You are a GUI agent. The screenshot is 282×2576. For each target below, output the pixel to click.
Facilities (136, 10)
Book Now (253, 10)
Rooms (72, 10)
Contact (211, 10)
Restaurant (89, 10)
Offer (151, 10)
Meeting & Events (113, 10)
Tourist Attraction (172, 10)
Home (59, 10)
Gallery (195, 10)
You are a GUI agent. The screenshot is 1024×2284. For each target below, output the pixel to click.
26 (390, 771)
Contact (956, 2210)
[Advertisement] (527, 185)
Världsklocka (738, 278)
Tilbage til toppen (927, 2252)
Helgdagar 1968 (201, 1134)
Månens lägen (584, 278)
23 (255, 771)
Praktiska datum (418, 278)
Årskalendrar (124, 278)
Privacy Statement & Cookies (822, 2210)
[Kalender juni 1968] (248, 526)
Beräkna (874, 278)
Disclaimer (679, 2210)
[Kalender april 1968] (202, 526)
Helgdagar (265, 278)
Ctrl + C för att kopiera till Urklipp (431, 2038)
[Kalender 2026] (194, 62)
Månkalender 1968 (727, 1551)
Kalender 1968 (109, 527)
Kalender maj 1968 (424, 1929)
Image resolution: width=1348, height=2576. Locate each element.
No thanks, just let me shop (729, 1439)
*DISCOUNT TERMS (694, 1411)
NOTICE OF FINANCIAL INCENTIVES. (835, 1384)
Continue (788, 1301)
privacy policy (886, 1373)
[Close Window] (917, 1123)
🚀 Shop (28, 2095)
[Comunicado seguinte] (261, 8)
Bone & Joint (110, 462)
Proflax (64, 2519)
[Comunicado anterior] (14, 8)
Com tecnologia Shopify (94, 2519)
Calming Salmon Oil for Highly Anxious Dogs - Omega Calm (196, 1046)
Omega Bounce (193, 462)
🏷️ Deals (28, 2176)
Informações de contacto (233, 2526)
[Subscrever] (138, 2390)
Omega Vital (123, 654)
§ §
• _WORK TASK_
Go through the records above and return every line that holds the string "Omega".

• _WRITTEN RESPONSE_
Calming Salmon Oil for Highly Anxious Dogs - Omega Calm (196, 1046)
Omega Bounce (193, 462)
Omega Vital (123, 654)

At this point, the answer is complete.